## Start RECORD EXCERPTS

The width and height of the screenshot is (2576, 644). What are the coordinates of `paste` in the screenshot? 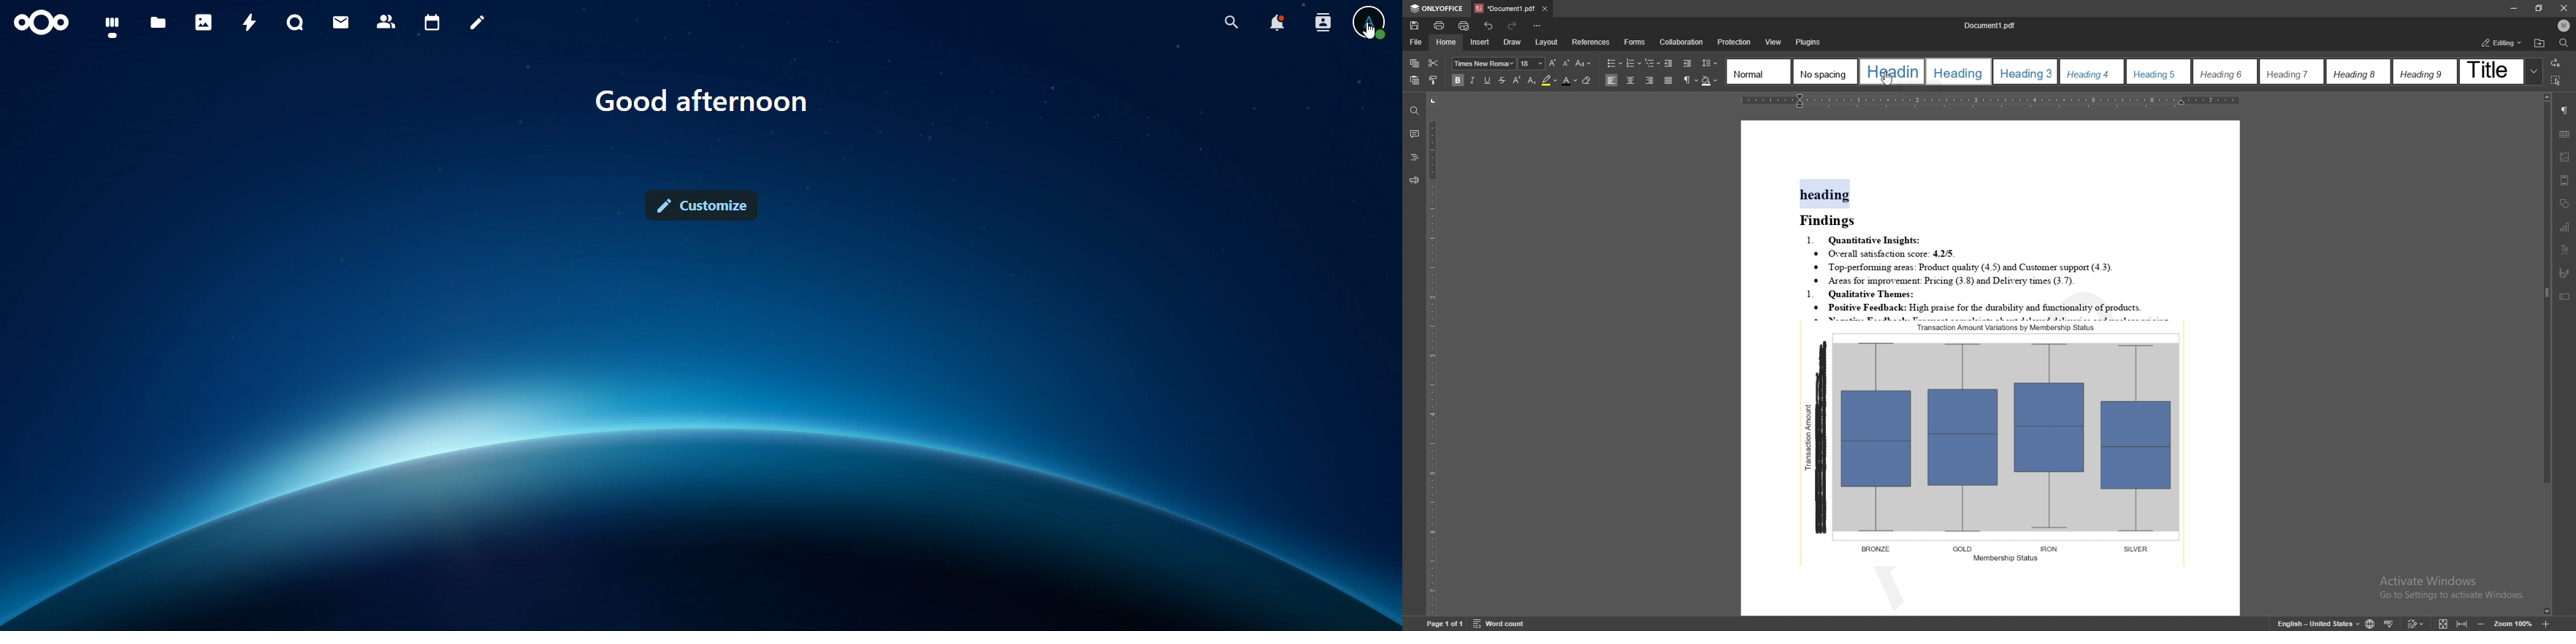 It's located at (1415, 80).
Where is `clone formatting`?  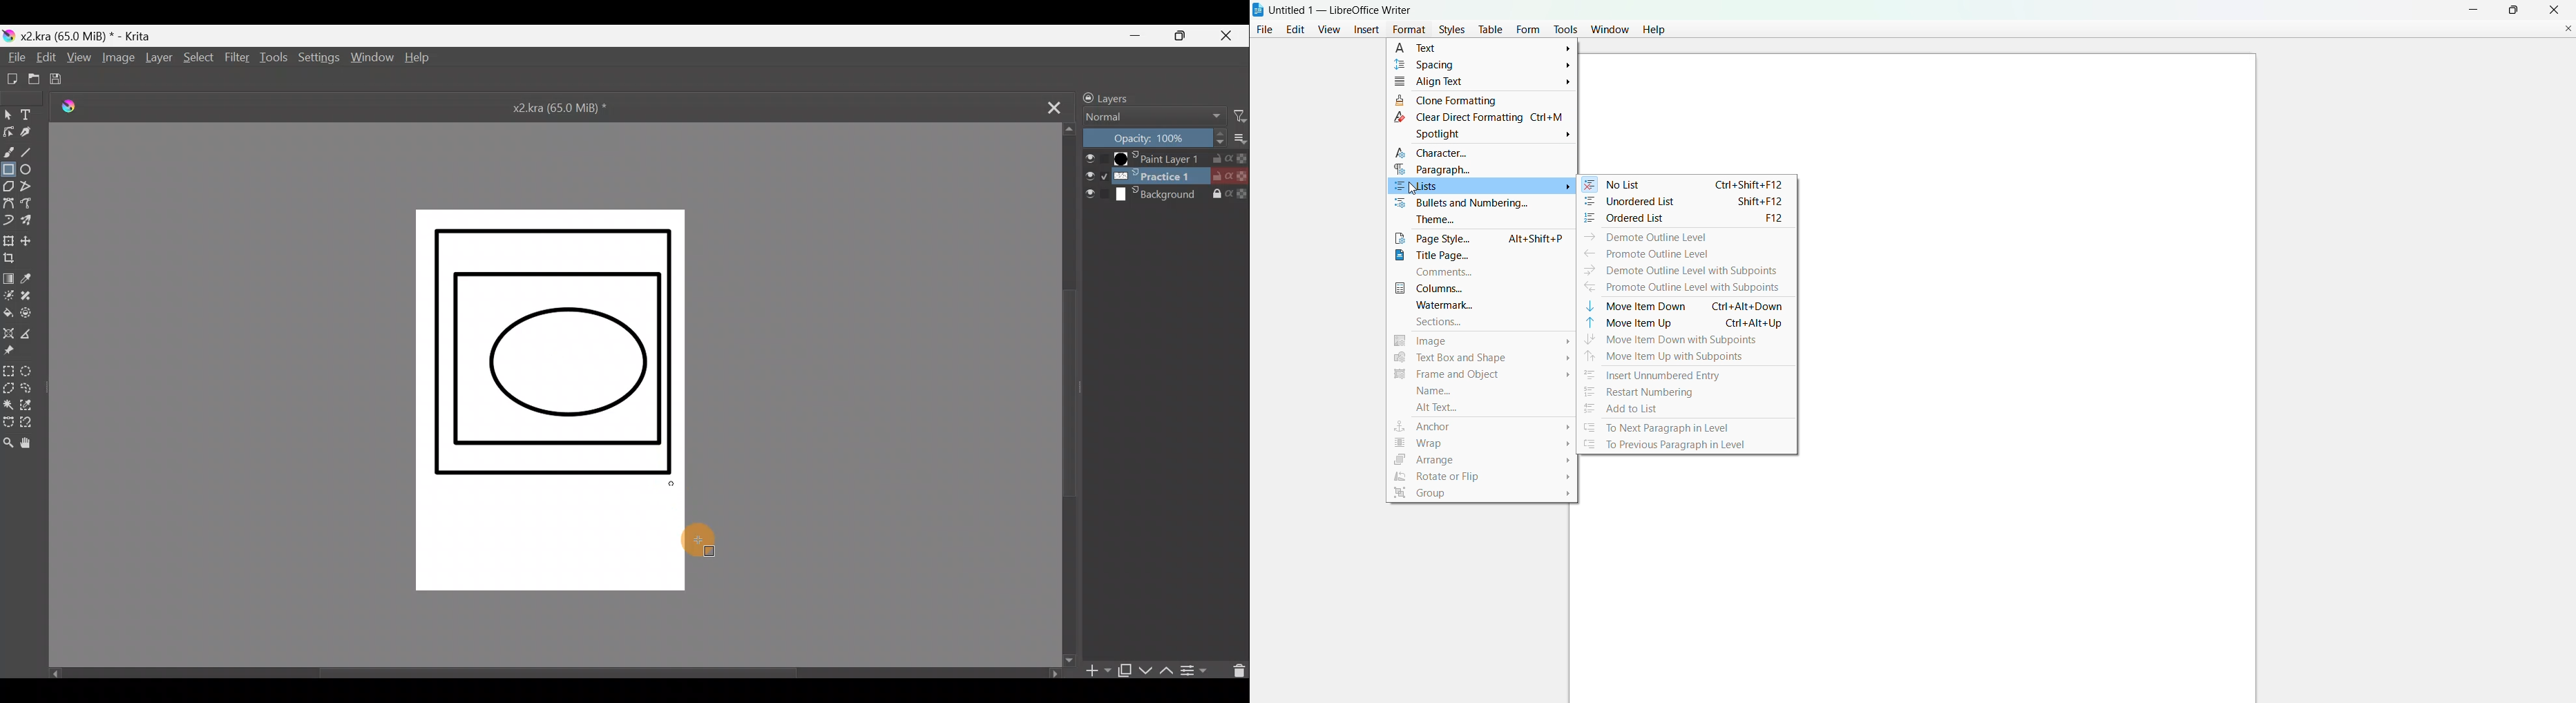 clone formatting is located at coordinates (1444, 101).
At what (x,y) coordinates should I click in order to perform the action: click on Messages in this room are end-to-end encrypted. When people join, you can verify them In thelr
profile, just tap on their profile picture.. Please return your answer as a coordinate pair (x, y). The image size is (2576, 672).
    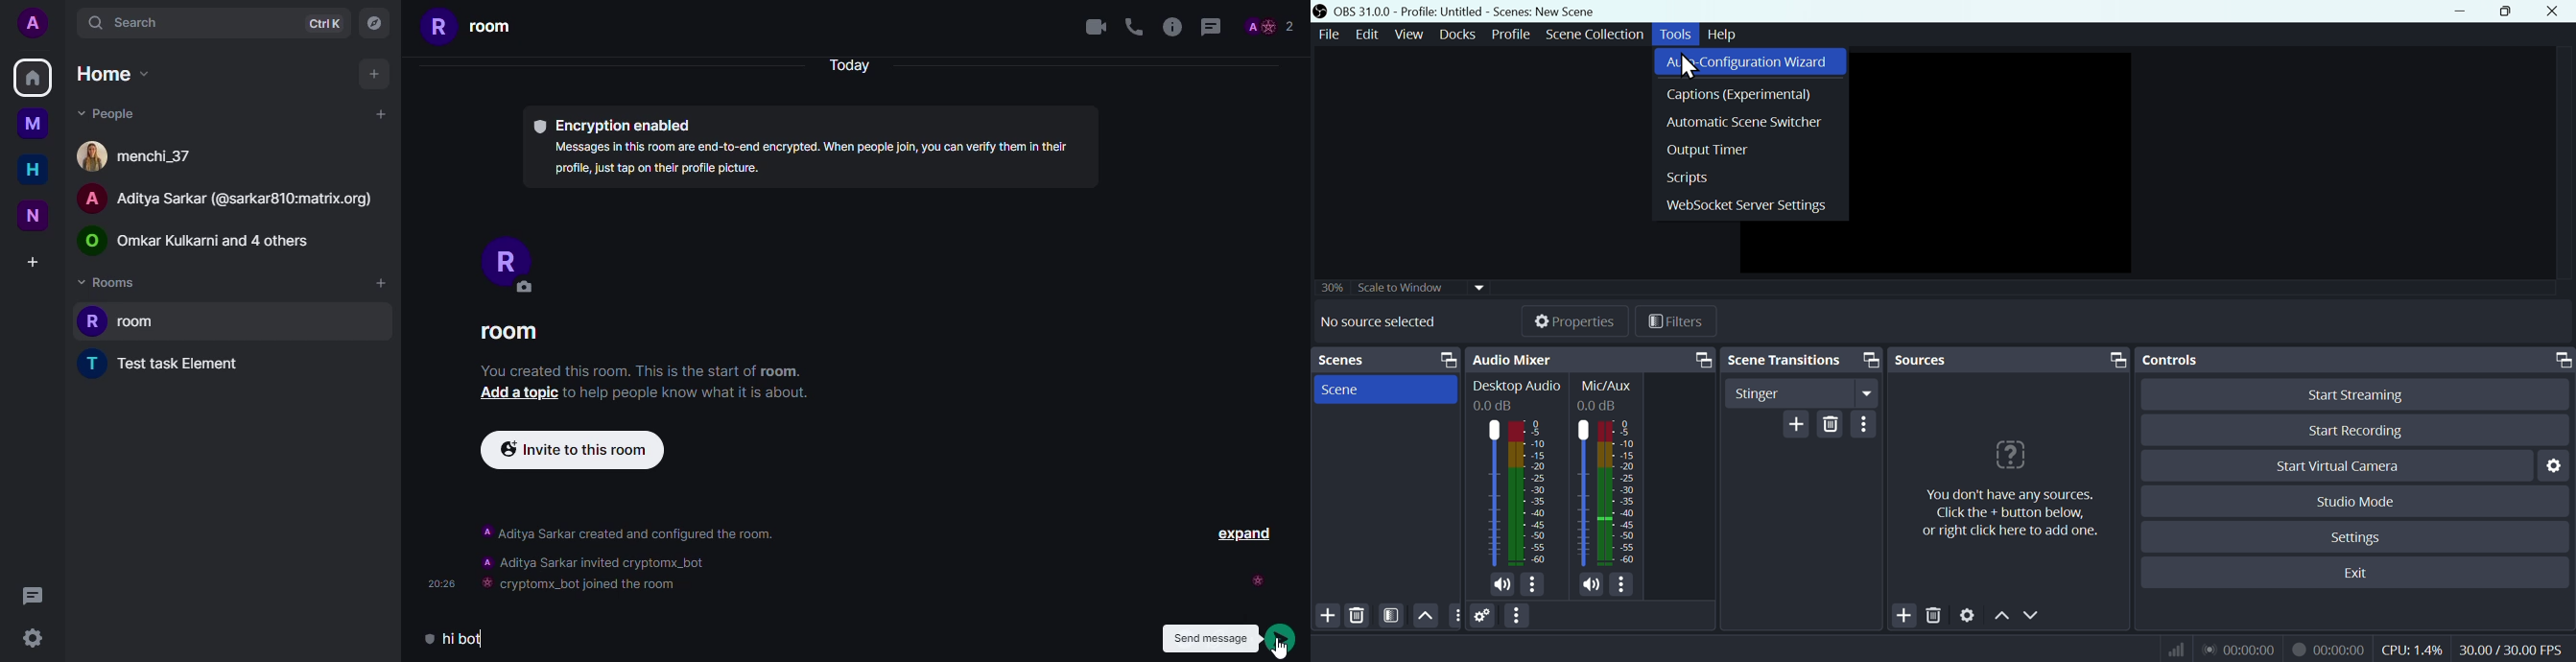
    Looking at the image, I should click on (816, 161).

## End RECORD EXCERPTS

## WHAT NEEDS TO BE DONE
Please convert the records from the line with "At what (x,y)" through the end of the records into a numbered list. Skip any blank lines and leave the pictures out.

## WORKED SOLUTION
1. At what (x,y) coordinates should I click in order to perform the action: click on Messages in this room are end-to-end encrypted. When people join, you can verify them In thelr
2. profile, just tap on their profile picture.. Please return your answer as a coordinate pair (x, y). The image size is (2576, 672).
3.     Looking at the image, I should click on (816, 161).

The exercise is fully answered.